> [The task] Collect each line of the records below that contains the word "agent".

─── Entries ───

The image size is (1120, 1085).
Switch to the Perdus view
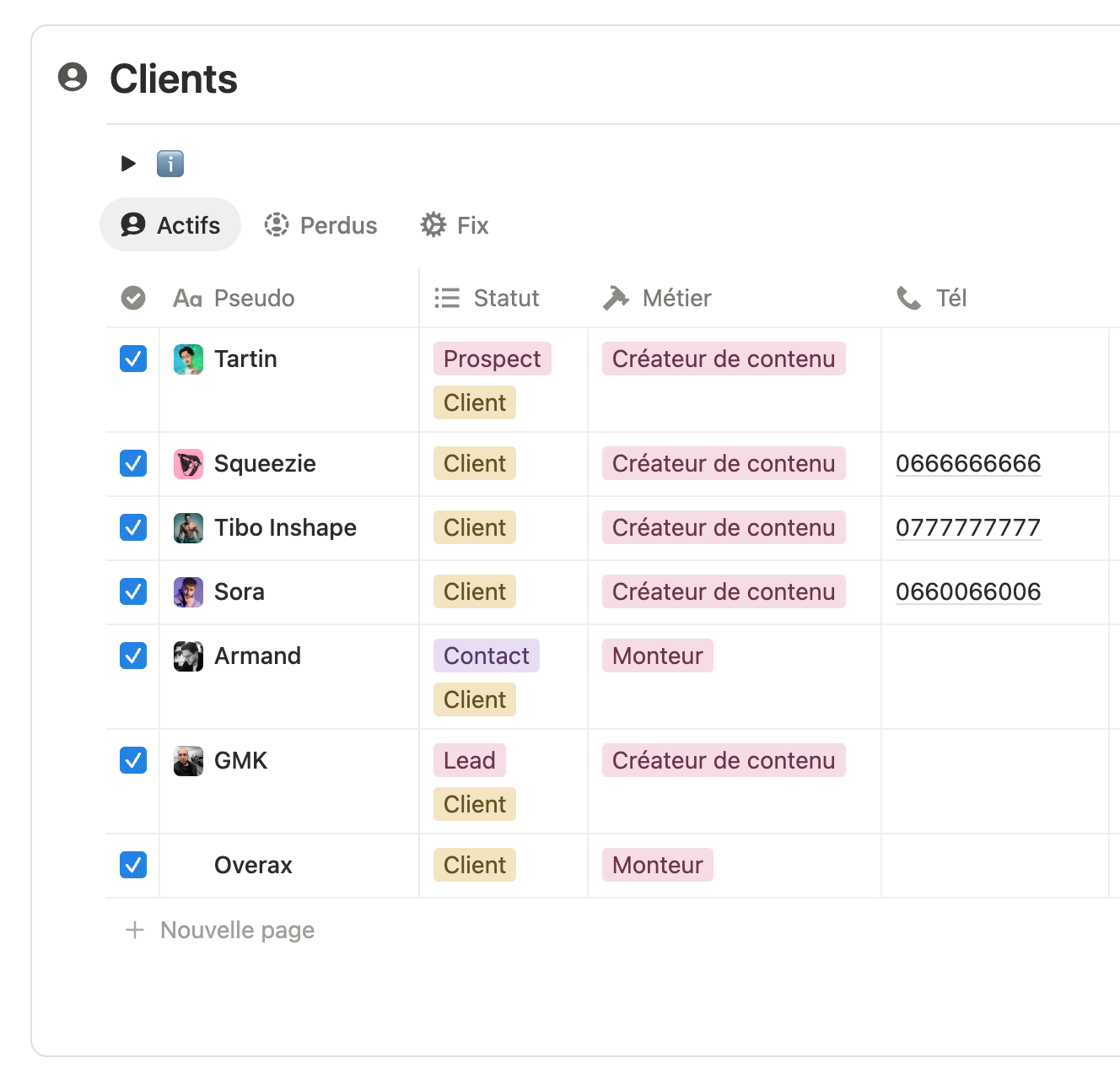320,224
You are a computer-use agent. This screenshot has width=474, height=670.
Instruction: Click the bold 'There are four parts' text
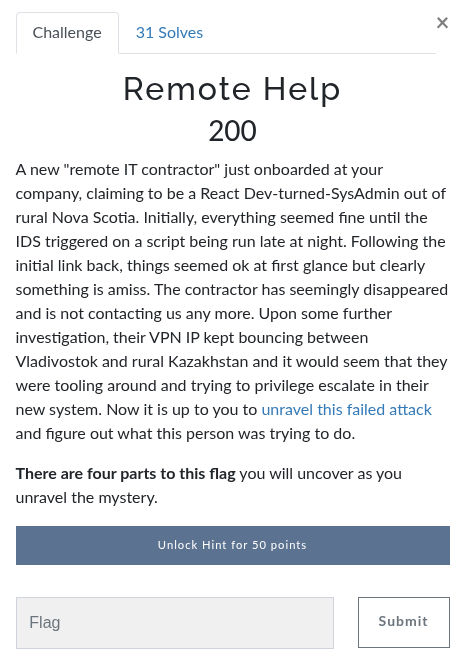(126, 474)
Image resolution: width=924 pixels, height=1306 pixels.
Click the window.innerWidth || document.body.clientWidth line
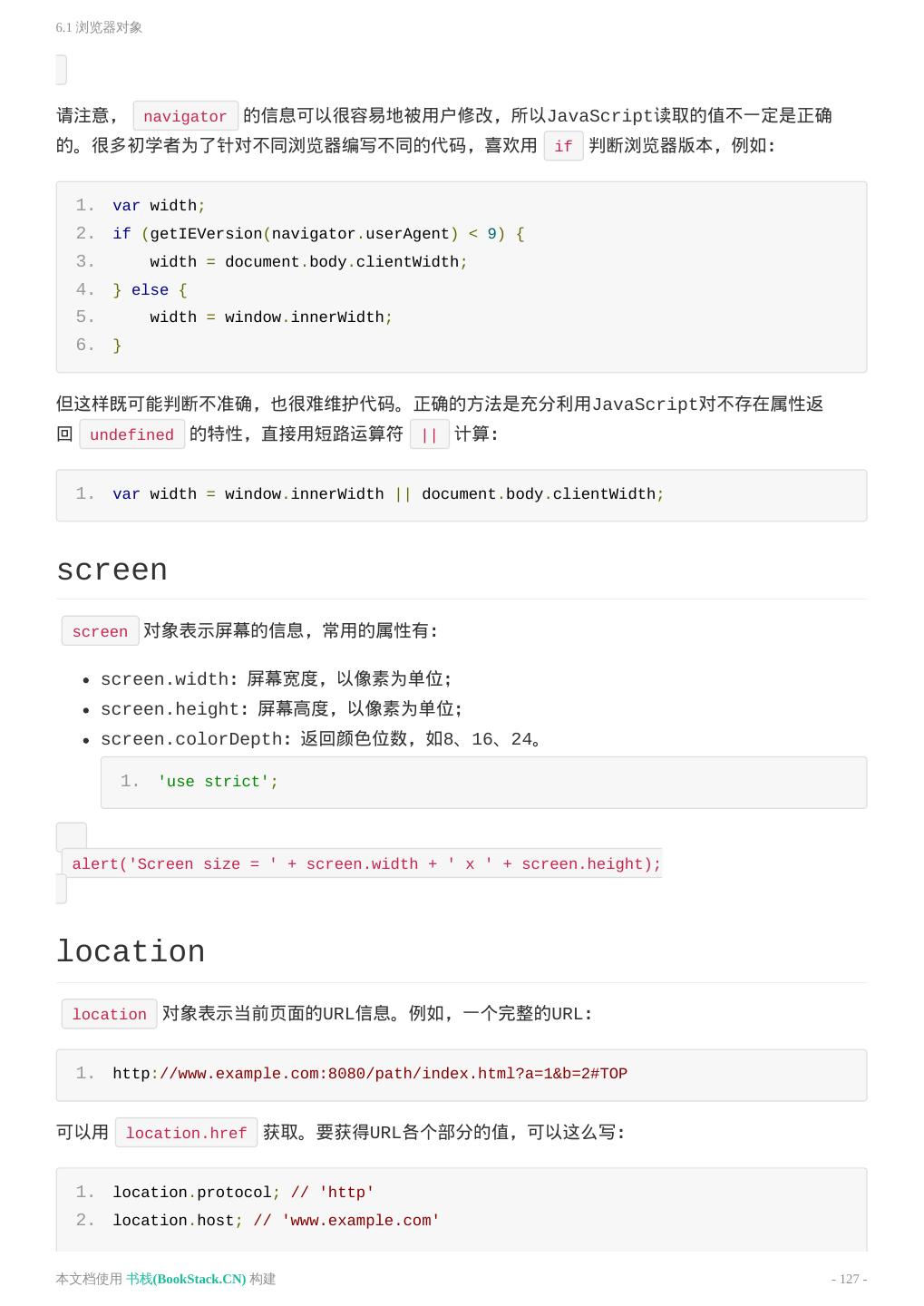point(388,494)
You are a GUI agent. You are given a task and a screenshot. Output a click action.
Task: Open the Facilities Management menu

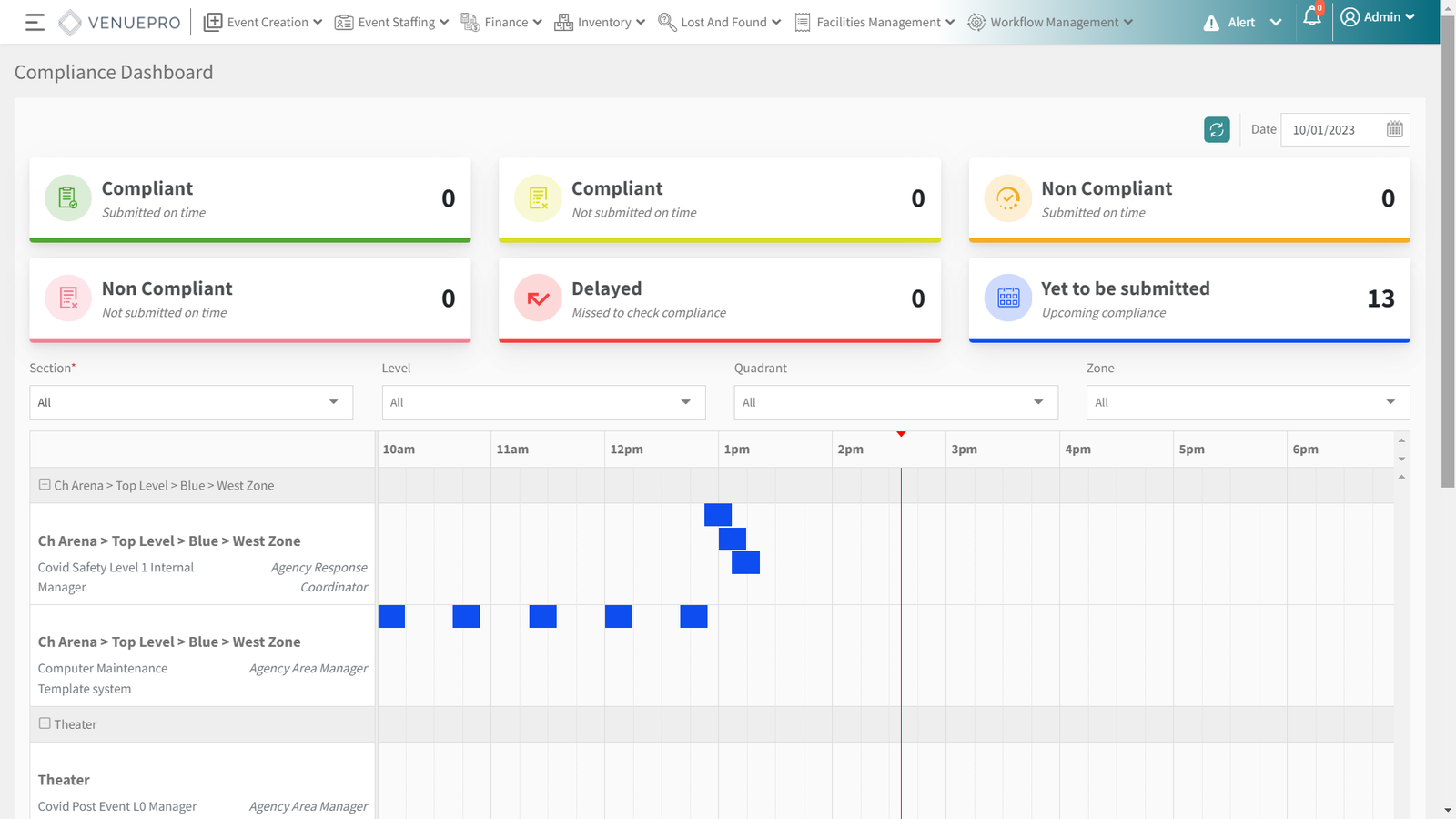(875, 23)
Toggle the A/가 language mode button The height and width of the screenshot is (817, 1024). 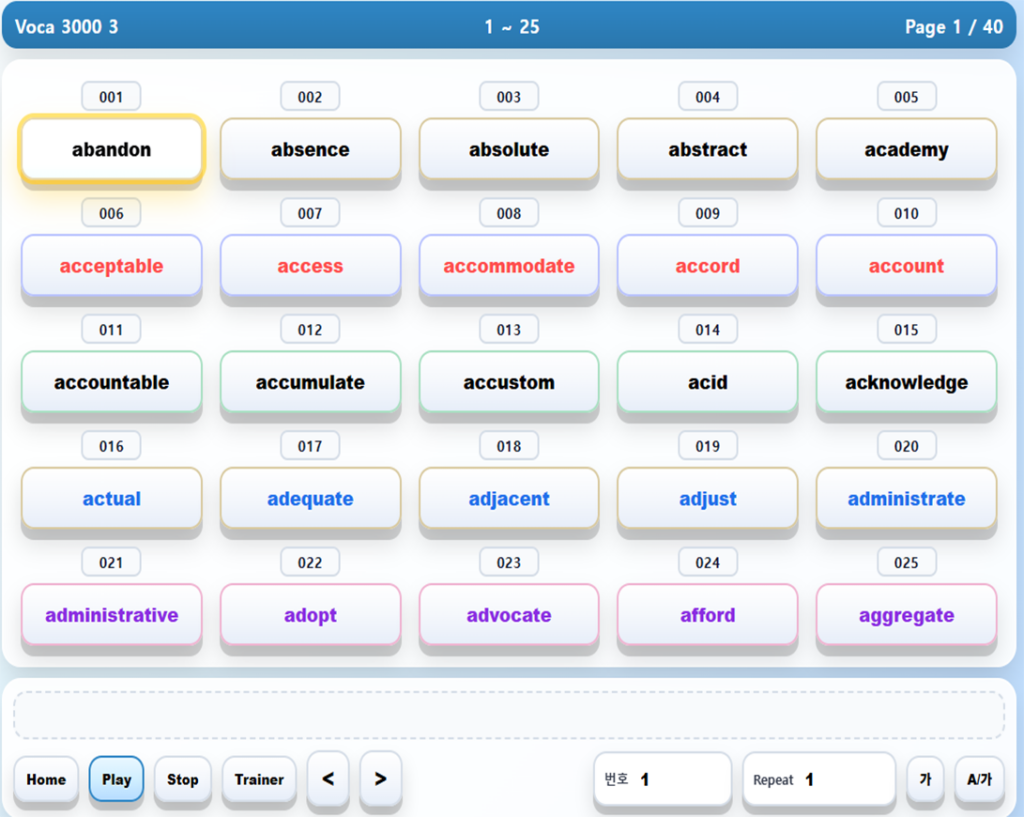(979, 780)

───

> [Result for this exercise]
You are a computer-use agent. This screenshot has width=474, height=670.
You are a GUI agent. You are given a task and a screenshot. Output a click action.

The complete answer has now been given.